AI improves contouring accuracy for radiation oncology

2018 11 14 23 24 9873 Radiation Therapy Suite 400

An artificial intelligence (AI) algorithm can provide accurate, fast, and automated contouring of primary tumor volumes on multiparametric MR images of nasopharyngeal carcinoma patients, potentially improving outcomes from radiation therapy, according to research published online March 26 in Radiology.

After training a deep-learning algorithm, a team of researchers led by Dr. Li Lin, PhD, of Sun Yat-sen University Cancer Center in Guangzhou, China, and Qi Dou, PhD, of the Chinese University of Hong Kong found that their AI tool significantly improved contouring radiation accuracy for five of eight radiation oncologists in the study. What's more, it sharply reduced inter- and intraobserver variability as well as contouring time.

"An artificial intelligence contouring tool improved tumor target contouring accuracy for nasopharyngeal carcinoma, which could have a positive impact on tumor control and patient survival," the authors wrote.

While nasopharyngeal carcinoma can be cured with radiation therapy, accurate tumor delineation is required to prevent toxicities to critical structures, as well as avoid suboptimal tumor coverage and poor-quality radiation therapy plans that can lead to disease relapse and inferior survival rates. Tumor target contouring for head and neck radiation therapy is labor intensive, however, and highly variable among radiation oncologists, according to the authors.

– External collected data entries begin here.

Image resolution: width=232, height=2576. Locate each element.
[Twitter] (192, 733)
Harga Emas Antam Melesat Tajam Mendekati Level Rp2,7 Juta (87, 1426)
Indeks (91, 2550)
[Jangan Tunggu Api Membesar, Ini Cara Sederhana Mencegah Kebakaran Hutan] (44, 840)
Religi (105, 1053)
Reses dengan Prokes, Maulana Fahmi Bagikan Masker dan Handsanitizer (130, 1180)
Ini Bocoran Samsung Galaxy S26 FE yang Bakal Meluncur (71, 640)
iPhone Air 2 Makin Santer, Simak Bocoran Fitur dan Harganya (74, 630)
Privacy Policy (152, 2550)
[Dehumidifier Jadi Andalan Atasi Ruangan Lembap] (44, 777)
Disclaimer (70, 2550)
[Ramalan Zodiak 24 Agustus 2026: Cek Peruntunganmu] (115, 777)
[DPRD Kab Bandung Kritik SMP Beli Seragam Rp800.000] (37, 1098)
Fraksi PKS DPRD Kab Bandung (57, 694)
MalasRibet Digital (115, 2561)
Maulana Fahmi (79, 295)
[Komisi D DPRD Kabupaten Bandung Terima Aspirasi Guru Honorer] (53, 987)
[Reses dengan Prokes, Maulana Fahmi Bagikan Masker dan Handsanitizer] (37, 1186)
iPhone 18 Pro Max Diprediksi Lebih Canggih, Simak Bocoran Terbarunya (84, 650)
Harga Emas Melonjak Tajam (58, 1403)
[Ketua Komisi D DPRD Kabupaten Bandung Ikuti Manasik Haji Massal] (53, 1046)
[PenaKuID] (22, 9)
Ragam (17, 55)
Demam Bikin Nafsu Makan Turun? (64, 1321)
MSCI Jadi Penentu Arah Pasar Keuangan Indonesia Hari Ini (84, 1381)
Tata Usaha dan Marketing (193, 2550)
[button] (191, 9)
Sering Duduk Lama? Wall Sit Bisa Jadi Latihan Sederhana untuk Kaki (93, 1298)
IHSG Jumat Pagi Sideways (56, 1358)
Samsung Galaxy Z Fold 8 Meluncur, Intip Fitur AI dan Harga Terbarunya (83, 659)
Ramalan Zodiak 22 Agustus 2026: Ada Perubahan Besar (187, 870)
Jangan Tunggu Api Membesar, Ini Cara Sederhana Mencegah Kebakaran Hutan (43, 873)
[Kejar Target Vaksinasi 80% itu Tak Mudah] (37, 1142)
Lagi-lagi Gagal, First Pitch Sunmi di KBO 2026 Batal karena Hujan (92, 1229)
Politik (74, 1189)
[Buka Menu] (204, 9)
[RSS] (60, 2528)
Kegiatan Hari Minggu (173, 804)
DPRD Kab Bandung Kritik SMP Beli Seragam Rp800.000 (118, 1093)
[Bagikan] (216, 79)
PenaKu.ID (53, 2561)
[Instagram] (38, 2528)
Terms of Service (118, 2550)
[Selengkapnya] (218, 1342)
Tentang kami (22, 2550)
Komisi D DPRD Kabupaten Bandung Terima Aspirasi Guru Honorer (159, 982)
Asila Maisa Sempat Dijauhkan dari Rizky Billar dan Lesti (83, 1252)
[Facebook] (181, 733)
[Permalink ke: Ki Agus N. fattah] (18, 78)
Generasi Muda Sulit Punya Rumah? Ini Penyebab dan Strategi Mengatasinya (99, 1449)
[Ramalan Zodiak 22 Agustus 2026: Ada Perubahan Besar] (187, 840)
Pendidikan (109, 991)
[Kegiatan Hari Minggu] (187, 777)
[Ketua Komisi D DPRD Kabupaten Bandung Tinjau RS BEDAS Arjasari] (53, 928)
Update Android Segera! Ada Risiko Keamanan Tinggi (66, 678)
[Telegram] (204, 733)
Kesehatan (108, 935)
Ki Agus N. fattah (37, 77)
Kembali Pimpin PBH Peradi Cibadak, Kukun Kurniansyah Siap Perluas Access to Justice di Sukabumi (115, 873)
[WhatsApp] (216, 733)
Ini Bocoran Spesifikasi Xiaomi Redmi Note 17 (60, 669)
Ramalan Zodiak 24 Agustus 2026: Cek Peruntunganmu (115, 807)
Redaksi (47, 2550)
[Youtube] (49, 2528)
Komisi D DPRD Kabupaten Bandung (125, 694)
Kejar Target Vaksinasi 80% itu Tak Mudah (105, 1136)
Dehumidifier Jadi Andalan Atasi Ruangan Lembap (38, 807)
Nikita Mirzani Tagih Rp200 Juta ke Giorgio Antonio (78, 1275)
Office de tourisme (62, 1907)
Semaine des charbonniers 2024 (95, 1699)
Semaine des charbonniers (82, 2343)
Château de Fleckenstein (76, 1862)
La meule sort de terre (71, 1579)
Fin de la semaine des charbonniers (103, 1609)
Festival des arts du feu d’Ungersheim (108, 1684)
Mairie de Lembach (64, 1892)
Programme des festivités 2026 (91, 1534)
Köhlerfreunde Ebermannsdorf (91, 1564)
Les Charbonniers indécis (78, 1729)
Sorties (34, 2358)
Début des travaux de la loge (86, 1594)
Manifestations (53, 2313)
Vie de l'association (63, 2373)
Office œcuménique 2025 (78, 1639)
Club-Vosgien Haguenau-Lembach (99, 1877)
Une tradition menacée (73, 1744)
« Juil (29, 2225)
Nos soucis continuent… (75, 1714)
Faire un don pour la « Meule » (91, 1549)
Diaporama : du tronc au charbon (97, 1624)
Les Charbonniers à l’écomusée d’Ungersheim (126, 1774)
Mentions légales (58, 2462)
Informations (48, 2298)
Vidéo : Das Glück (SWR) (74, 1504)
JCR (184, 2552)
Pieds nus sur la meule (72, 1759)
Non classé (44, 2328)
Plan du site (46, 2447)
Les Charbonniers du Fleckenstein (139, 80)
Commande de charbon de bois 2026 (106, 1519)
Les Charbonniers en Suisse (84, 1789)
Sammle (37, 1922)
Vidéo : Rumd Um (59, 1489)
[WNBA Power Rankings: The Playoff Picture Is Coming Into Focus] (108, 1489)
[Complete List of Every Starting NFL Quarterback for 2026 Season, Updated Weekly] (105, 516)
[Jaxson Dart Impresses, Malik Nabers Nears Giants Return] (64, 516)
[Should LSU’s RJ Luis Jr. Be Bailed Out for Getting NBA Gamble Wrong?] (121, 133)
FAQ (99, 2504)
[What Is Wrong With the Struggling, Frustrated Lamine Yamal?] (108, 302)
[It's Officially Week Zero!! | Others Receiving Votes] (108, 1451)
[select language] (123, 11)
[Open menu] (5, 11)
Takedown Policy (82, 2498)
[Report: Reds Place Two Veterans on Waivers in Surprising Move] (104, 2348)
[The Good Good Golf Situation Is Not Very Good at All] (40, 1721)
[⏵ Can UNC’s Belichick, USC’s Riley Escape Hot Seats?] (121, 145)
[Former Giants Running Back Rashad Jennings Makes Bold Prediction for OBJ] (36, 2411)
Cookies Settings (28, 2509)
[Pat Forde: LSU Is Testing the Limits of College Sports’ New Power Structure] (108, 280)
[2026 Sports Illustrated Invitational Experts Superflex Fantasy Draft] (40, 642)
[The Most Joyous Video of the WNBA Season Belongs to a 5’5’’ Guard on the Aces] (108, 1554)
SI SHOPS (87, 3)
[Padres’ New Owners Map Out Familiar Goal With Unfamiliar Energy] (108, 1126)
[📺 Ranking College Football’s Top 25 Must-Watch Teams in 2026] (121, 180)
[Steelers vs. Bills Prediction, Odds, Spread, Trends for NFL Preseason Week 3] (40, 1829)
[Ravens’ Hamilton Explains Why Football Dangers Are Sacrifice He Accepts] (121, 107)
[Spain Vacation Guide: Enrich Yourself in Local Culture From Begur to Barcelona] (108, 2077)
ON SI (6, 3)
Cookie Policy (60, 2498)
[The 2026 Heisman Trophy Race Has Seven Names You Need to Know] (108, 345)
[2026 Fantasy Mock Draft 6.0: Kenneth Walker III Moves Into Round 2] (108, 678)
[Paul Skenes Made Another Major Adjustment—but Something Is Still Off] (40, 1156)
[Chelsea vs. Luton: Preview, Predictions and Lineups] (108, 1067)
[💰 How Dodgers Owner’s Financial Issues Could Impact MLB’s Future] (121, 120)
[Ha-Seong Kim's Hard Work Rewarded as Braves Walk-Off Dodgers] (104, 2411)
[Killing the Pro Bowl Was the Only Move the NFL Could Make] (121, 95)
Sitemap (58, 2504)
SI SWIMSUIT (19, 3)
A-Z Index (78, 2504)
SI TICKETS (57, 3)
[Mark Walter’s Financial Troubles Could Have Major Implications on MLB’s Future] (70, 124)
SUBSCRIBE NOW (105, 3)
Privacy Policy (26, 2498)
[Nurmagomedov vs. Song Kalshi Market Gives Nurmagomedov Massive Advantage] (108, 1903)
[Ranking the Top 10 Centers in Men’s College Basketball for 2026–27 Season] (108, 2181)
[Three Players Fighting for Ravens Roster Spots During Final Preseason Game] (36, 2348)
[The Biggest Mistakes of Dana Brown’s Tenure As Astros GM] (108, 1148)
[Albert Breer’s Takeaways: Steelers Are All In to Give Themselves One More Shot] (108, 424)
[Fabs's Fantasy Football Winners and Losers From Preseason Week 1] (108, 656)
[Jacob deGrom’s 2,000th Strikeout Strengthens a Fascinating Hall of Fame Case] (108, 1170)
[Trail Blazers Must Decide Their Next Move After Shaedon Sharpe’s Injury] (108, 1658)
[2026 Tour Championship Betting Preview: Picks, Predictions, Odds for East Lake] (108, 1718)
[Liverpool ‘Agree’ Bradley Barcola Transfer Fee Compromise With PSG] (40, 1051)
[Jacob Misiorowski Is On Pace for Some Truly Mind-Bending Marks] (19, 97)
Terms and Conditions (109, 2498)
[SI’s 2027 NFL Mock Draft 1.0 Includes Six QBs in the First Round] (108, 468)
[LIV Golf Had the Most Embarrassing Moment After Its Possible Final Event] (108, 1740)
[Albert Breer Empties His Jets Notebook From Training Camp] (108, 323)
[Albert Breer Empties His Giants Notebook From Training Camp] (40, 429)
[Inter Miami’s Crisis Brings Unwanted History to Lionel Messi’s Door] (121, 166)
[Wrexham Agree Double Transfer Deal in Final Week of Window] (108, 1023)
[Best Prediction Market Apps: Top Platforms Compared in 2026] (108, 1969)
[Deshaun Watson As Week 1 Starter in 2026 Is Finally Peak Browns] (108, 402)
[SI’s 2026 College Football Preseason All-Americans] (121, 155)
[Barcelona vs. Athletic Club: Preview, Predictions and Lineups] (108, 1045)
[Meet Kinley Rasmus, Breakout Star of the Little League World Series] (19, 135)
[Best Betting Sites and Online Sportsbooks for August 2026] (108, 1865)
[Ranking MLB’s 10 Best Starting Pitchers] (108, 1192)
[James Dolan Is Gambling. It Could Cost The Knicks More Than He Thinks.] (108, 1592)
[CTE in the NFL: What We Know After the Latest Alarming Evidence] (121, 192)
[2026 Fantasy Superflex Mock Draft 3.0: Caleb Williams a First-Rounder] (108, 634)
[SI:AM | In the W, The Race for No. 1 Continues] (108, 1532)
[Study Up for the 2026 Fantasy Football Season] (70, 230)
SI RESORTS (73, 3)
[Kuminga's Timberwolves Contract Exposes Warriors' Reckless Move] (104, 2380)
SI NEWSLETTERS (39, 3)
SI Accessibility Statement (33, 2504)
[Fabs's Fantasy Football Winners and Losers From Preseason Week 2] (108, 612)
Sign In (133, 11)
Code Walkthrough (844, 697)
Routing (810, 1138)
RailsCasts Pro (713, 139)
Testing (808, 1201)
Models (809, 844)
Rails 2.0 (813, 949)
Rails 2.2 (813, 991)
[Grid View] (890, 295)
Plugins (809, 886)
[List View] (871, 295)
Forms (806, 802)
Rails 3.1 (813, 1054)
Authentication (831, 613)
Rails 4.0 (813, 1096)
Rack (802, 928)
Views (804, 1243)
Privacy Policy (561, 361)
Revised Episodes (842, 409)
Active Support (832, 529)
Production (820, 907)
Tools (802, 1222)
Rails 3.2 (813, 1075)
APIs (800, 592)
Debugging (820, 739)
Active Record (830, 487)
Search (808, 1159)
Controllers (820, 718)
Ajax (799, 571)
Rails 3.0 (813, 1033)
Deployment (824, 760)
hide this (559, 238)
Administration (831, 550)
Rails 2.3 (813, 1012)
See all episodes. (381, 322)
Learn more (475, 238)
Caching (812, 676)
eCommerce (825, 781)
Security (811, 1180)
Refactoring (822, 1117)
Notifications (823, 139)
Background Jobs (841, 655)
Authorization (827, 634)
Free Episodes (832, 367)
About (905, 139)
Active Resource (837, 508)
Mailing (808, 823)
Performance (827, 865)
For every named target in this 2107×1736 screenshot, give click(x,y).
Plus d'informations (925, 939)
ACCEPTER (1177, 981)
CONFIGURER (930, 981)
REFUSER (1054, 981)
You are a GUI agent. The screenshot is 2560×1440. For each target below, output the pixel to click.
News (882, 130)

As a result, the researchers sought to develop an AI-based contouring tool to automate the contouring of primary gross tumor volume in patients with nasopharyngeal carcinoma. The researchers first gathered MRI datasets encompassing the nasopharynx from 1,021 patients with nasopharyngeal carcinoma between September 2016 and September 2017. Two experts delineated the primary gross tumor volume in consensus for all patients.

Of the 1,021 image sets, 715 were used to train a 3D convolutional neural network, and 103 were utilized for validation. In testing on the remaining 203 cases, the algorithm yielded a Dice similarity coefficient (DSC) of 0.79 and a 2-mm average surface difference in comparison with the ground truth contours.

In a multicenter study, the researchers then compared the performance of the AI algorithm with eight radiation oncologists on a random sample of 20 test MRI exams.

Impact of AI on radiation oncologist contouring accuracy
  Radiation oncologists without AI assistance Radiation oncologists with AI assistance Improvement
Intraobserver variation Median interquartile deviation = 0.11 Median interquartile deviation = 0.07 36.4%
Interobserver variation Median DSC = 0.70 Median DSC = 0.80 54.5%
Contouring 30.2 minutes 18.3 minutes 39.4%

In other results, five of the eight radiation oncologists produced a higher DSC in comparison with the ground truth after AI assistance, improving from a median average DSC of 0.74 without AI to 0.78 with help from AI. All improvements were statistically significant.

In an accompanying editorial, Zheng Chang, PhD, of Duke University Medical Center noted that neural networks could reveal information in medical imaging data that isn't visible by humans and provide a more accurate and robust automated contouring tool.

"Soon, with rapid technical developments, more advanced AI algorithms are likely to make AI-based contouring tools even more powerful and essential for radiation therapy," Chang wrote.